“I keep trying to understand, but none of this is making any sense.”
So states Sarah (Amanda Brooks), a character who is more of a plot device than anything else, expressing her exasperation at the strange circumstances she finds herself enmeshed in. And the viewer can sympathize, because the plot of Dragon Wars makes as little sense to us on the outside watching it as it does to the people in the film itself.
To wit, five hundred years ago Heaven, or at least someone in charge up there, decides to bestow a boon on one of the spirits known as Immogi in the form of the Yuh Yi Joo, which will transform the spirit into a powerful oriental dragon which watch over the Earth and usher in an era of peace. Or something. The Yuh Yi Joo is born as part of the spirit of a girl and will only manifest itself on her 20th birthday. Growing up, this chosen girl is assigned a young protector and as often happens in these situations, the two fall in love.
Unfortunately, an evil Imoogi wishes to take the Yuh Yi Joo for itself and sets a legion of armored warriors and assorted giant beasties upon the village where the girl lives. The girl and her young protector flee, and rather than surrender to the evil Imoogi, leap off a cliff into the sea and their deaths.
Fast forward to present times where journalist Ethan (Jason Behr) is investigating a strange catastrophe for his employer, a cable news outlet. In the course of his investigation, he discovers two things- that the mysterious devastation has been caused by a giant, snake-like monster and that the tales told to him 15 years earlier by a mysterious antiques dealer (Robert Foster) that Ethan is the reincarnation of the Yuh Yi Joo’s protector, which will manifest itself in Sarah in just a few days.
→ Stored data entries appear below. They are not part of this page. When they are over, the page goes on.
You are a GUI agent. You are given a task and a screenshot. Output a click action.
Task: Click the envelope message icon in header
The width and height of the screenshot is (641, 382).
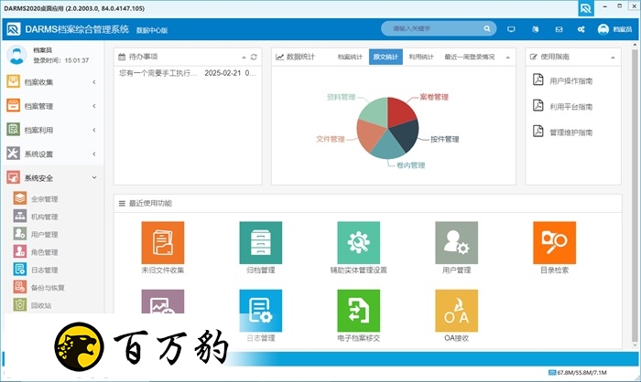pyautogui.click(x=559, y=29)
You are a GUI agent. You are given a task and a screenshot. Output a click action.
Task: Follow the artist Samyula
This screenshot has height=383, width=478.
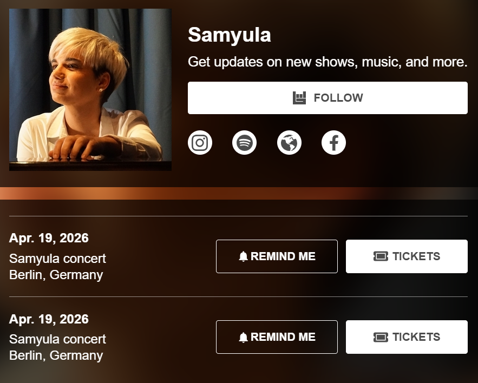click(x=328, y=98)
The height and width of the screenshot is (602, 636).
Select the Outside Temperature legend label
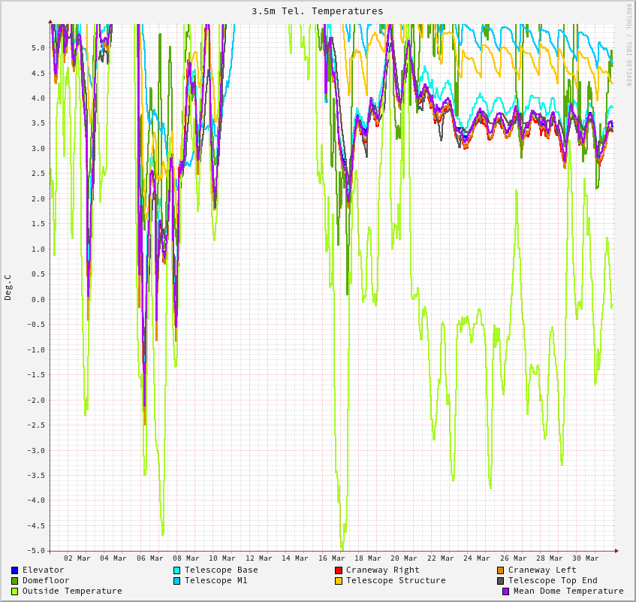(72, 591)
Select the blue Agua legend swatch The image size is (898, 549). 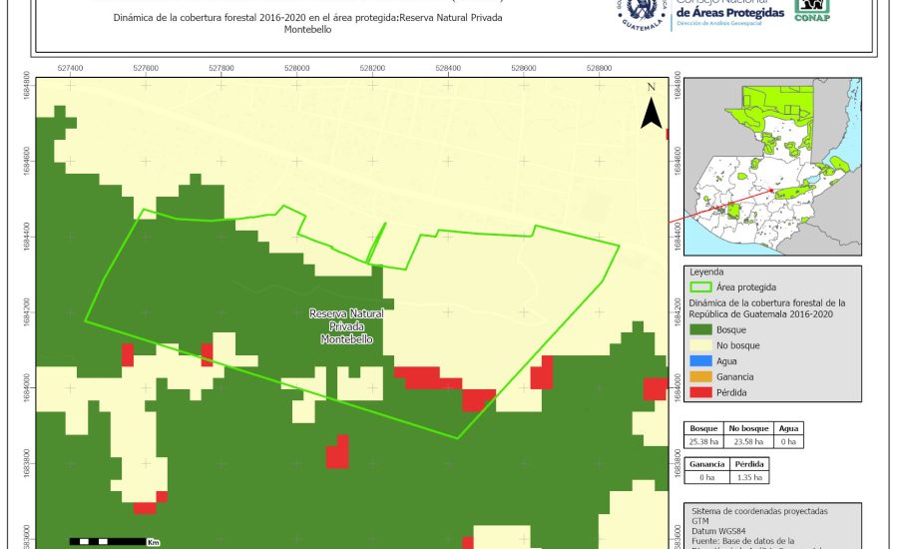click(x=701, y=360)
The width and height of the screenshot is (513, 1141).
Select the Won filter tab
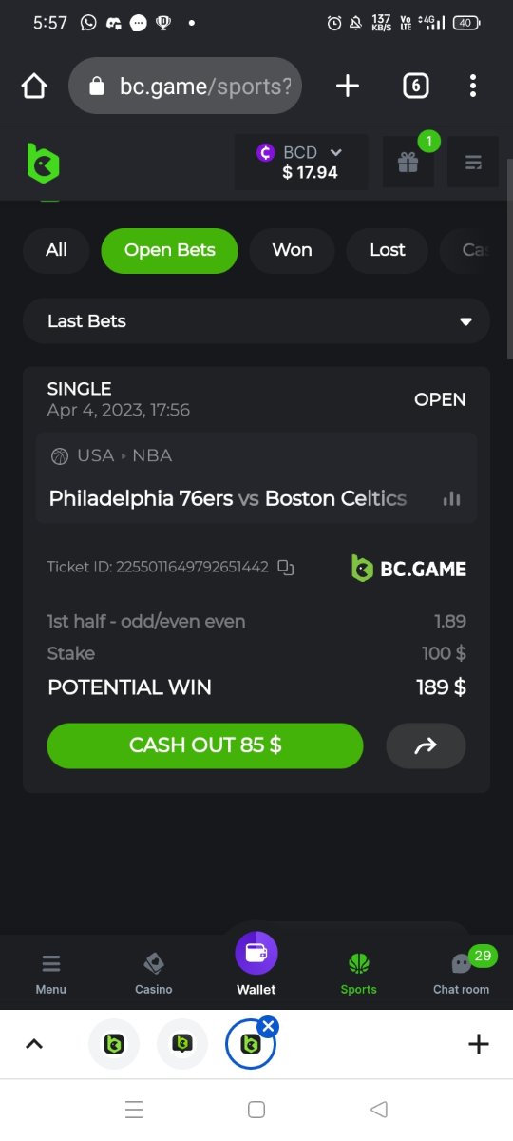pos(292,250)
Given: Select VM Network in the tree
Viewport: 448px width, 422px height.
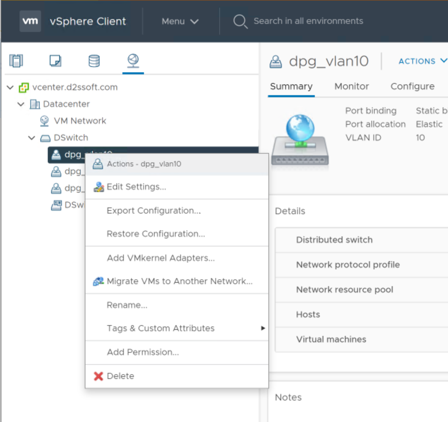Looking at the screenshot, I should 80,121.
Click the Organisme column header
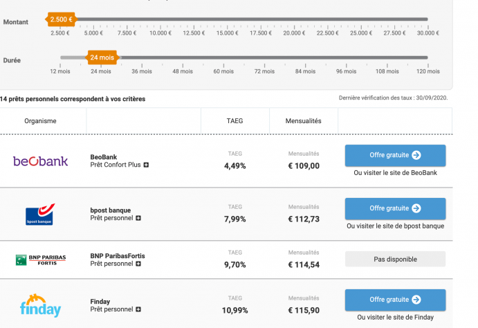478x328 pixels. pyautogui.click(x=40, y=121)
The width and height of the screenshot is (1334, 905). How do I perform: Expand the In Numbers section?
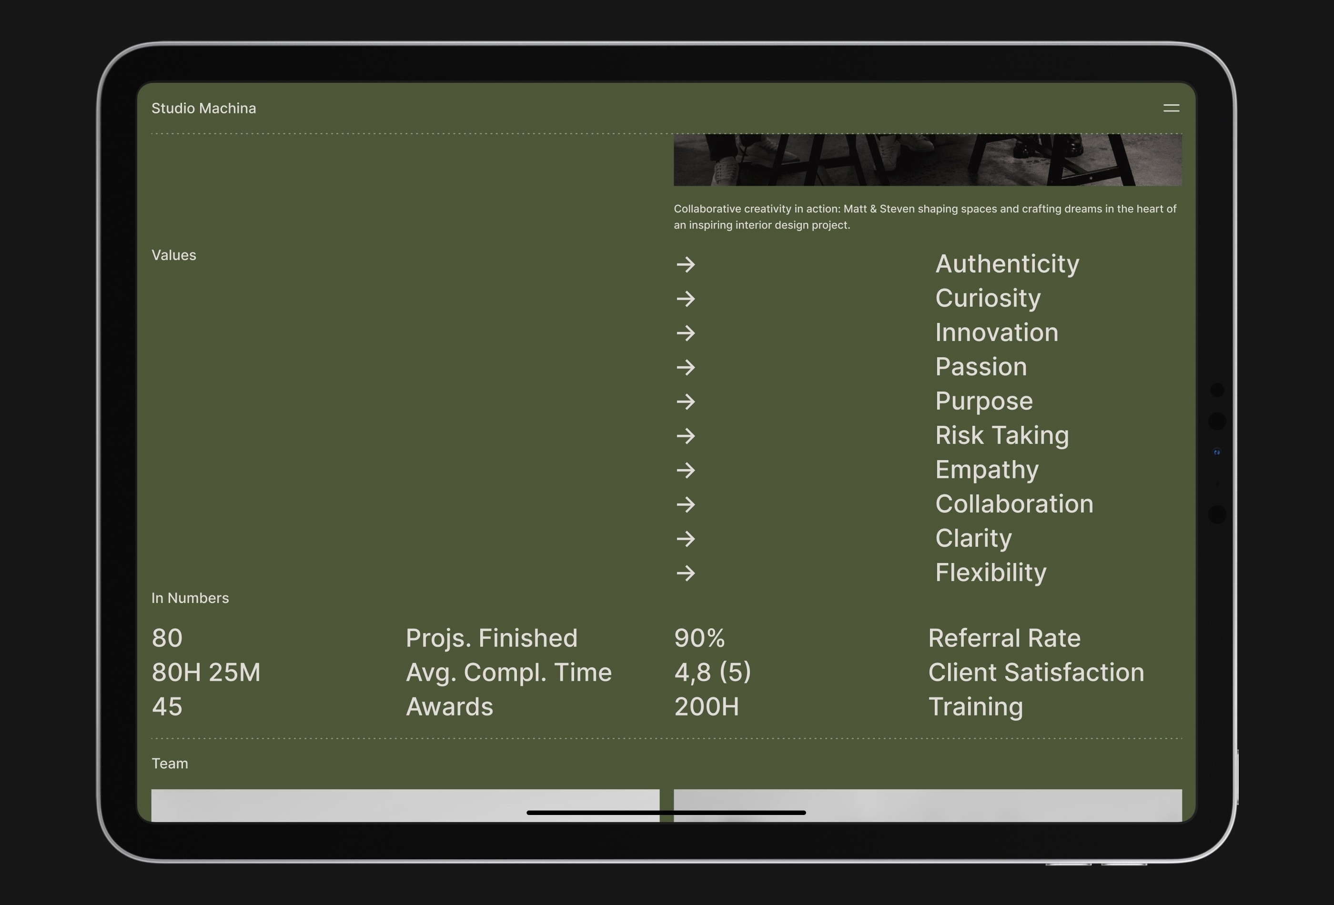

The above information is all imparted to the audience in the film’s opening reel. While epic in scope, the exposition is imparted rather clumsily, through a series of flashbacks and flashbacks-within-flashbacks. But all of this is merely prelude to the film’s big moment, a huge battle sequence in downtown Los Angeles between the police and army and the evil Imoogi’s forces. It’s a sequence done with a lot of gusto, though there are distinct echoes of Peter Jackoson’s Lord Of The Rings battle sequences. Given the care devoted to this section of the film, one can’t help but wonder if a crazy battle between the military and a group of mystical beasts wasn’t the starting point for the film, and the rest of the movie’s plot line reverse engineered to setup the conflict.
The script also has its fair share of just plain unbelievable lapses in logic. While giant monster movies by their nature ask the audience to suspend a lot of disbelief in order to go along with the ride, Dragon Wars definitely asks too much of its audience. Just the fact that the Evil Imoogi, big enough to wrap itself around hospitals and landmark Los Angeles high rise office buildings, managed to move about the city for a number of days and the better part of the film’s first half without capturing anyone but its victim’s attention or even once being photographed by someone with a cellphone strains even the normal rules that films such as this usually work under.
It’s a shame that the script, and by extension the performances, are so weak because there is a feeling that a lot of heart and soul went into the movie. Essentially a South Korean production, director Hyung-rae Shim has ambitiously cast his film with American actors, numerous faces that you make you think “Oh, it’s that guy,” and shot it entirely in Los Angeles. The result is a giant monster film that outdoes the 1998 American attempt at Godzilla in its attempt to provide thrills and does so on a fraction of the budget as well. Unfortunately, for all the thrills Shim provides, the underlying foundation of the film, in the form of its screenplay, is just not stable enough to support the structure of the movie.